As I received that benediction and heard that good word, I thought about the many words that have been spoken and sung into my life since I was Frankie’s age, and the church that has nurtured my faith and given me a sense of purpose beyond anything I could have asked for or imagined.
This church – our church and denomination – is standing at a critical moment in history. Whether we are celebrating our 100th anniversary like Community Presbyterian of San Juan Capistrano or are three-months old, as Canvas of Irvine, the new spiritual landscape we find ourselves in requires us to be at our best to adapt and thrive.
Indeed, it takes the same openness to God’s Spirit, the same hunger to expand God’s Kingdom, to be vital regardless of the years we have been a congregation. And for that reason alone, we need each other more than ever.
The Power of Together
We need each other because every congregation and fellowship brings a gift to the table. Our five new worshipping communities teach our 46 organized congregations about starting new groups from scratch. Our organized congregations teach our new worshipping communities about how to identify and train leaders for ministry. Our tech-savvy groups help others sharpen their web presence and develop blogs that people actually read. And, as a presbytery, we all join to make this region and world a better place through our mission efforts.
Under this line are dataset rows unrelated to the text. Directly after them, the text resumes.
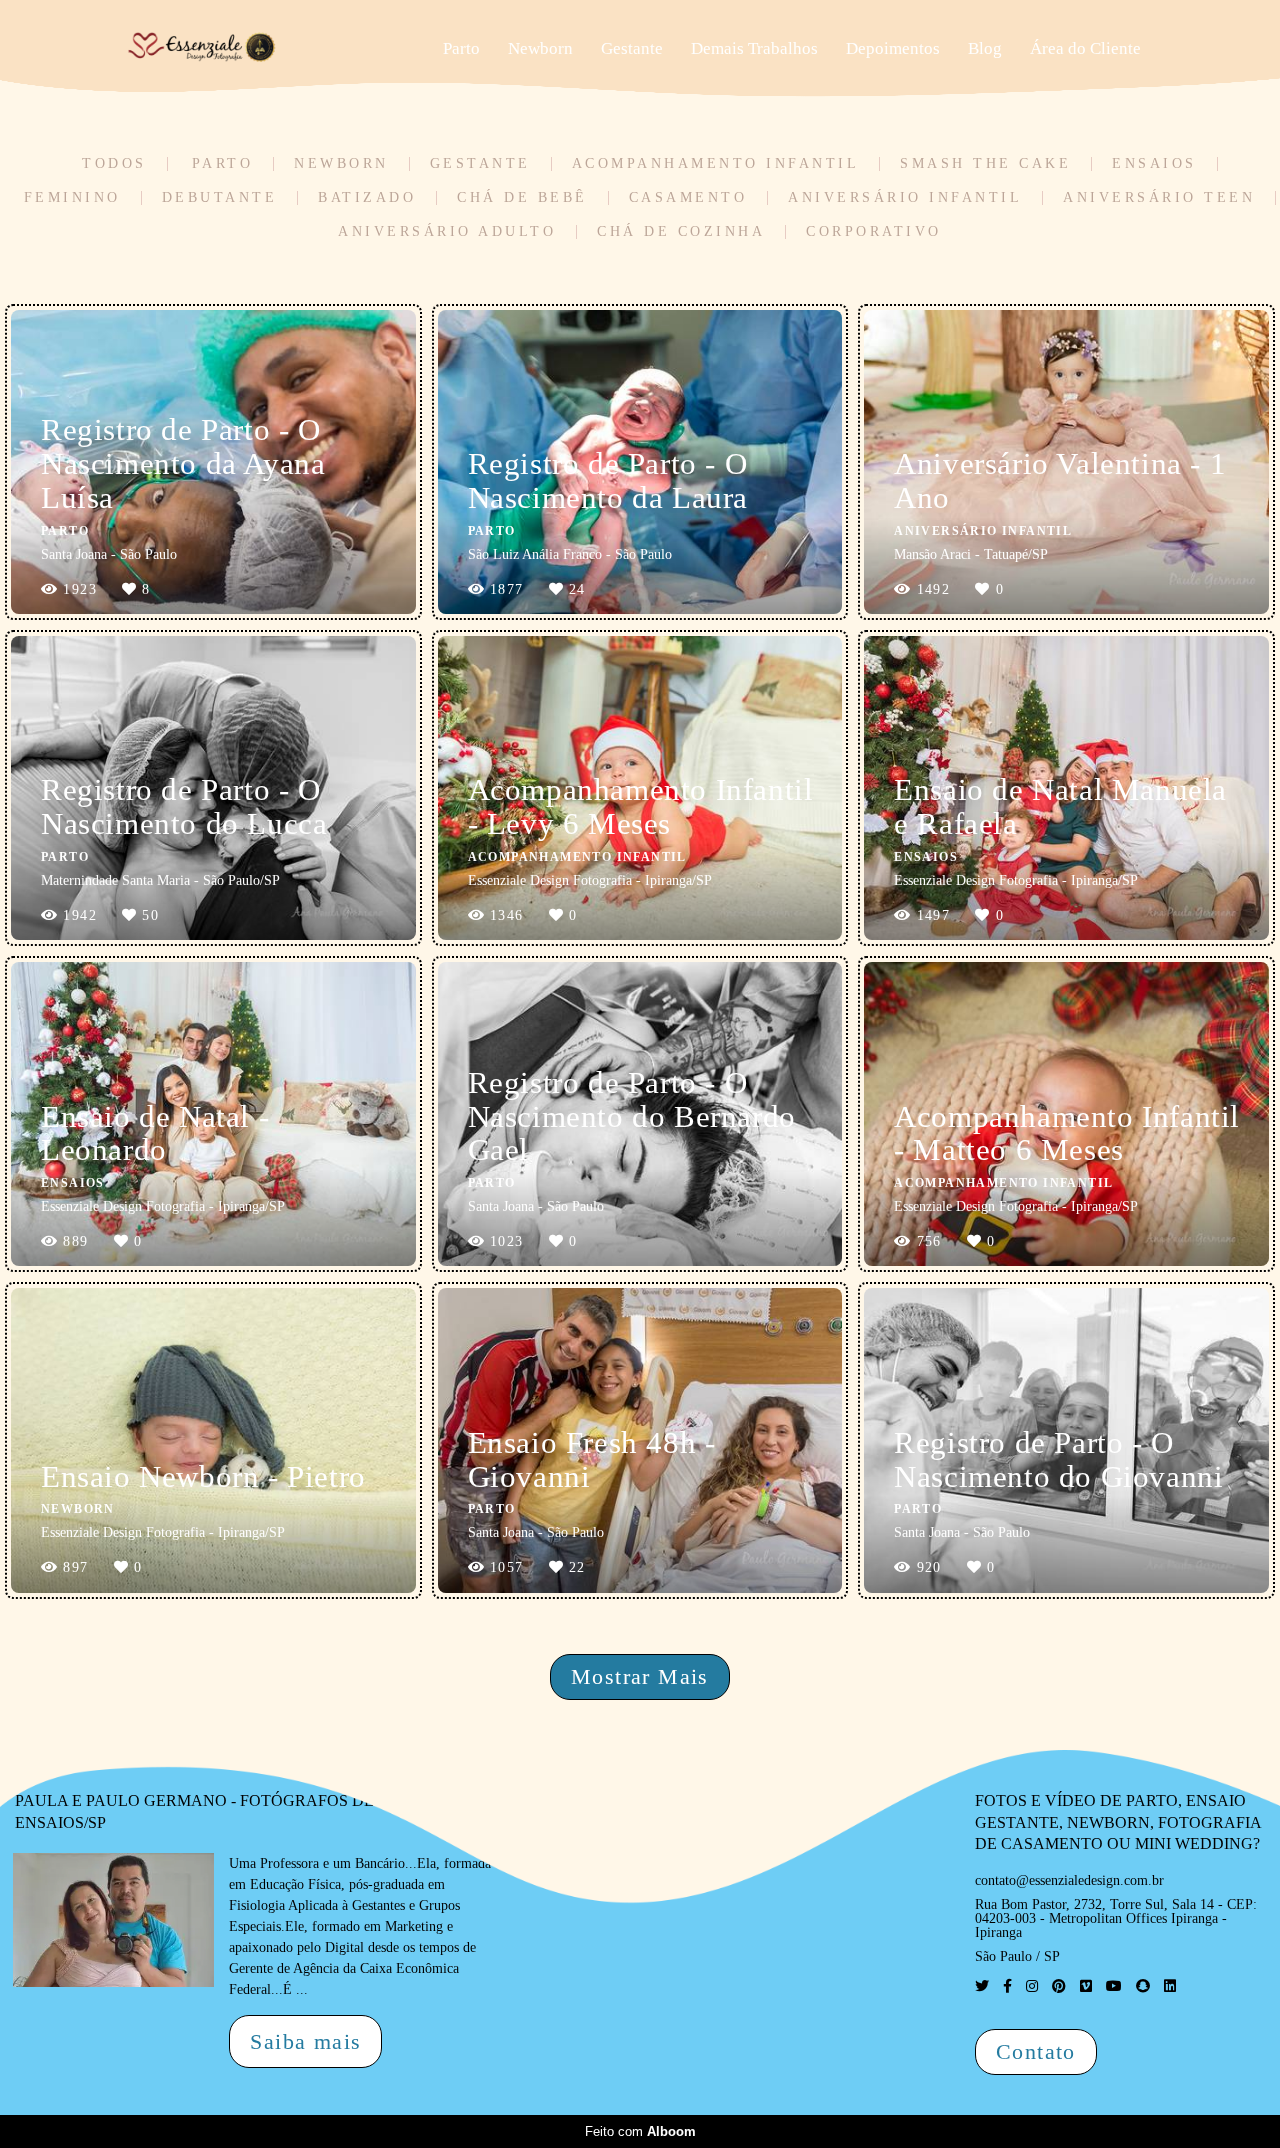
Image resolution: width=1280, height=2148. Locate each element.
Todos (114, 164)
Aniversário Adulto (447, 232)
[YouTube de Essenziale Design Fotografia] (1114, 1986)
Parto (461, 48)
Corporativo (874, 232)
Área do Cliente (1085, 48)
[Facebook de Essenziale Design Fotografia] (1007, 1986)
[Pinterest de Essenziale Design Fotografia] (1059, 1986)
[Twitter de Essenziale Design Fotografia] (982, 1986)
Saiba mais (305, 2041)
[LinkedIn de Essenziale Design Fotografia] (1170, 1986)
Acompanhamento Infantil (716, 164)
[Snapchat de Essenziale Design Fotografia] (1143, 1986)
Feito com (640, 2131)
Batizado (367, 198)
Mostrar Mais (640, 1676)
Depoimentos (893, 48)
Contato (1036, 2051)
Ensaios (1154, 164)
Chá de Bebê (522, 198)
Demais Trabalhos (754, 48)
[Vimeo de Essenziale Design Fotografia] (1086, 1986)
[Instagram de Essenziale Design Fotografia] (1032, 1986)
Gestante (632, 48)
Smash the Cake (985, 164)
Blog (985, 48)
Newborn (540, 48)
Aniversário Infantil (905, 198)
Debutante (220, 198)
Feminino (72, 198)
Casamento (688, 198)
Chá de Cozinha (681, 232)
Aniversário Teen (1159, 198)
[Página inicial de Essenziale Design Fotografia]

In 2019, two new worshipping communities were recognized, one was chartered, over 50 elders were trained in missional practices, a team attended the Kaleidoscope Stewardship Conference in San Diego, 20 youth and four adults attended the PC(USA)’s Triennium Conference in Indiana, 20 elders participated in workshops called “Websites for Small Congregations,” and $54,000 was contributed to our presbytery’s mission partnerships with Habitat for Humanity, Christian Outreach in Action, the Syrian-Lebanon Network, and the LA/USC Chaplaincy. And that’s just a snippet of what we accomplished together.
Because of the generosity of our congregations’ mission support, known as “General Mission Giving,” we will continue to adapt to changes in our society even as we hold onto what is beautiful and sacred about being Presbyterian. Indeed, it is the faithful commitment we have to one another and to the Great Ends of the Church that makes us living benedictions for all the “Frankies” in the world, and those yet to be born.
So, at the beginning of this new year, I want to say thank you for being the church to one another and to me all these years. As I celebrate 30 years of ordained ministry in February, I’m still immeasurably grateful to be a Presbyterian, for the way we are always reforming according to the Word of God, and the way we seek to be faithful in every era, by grace alone.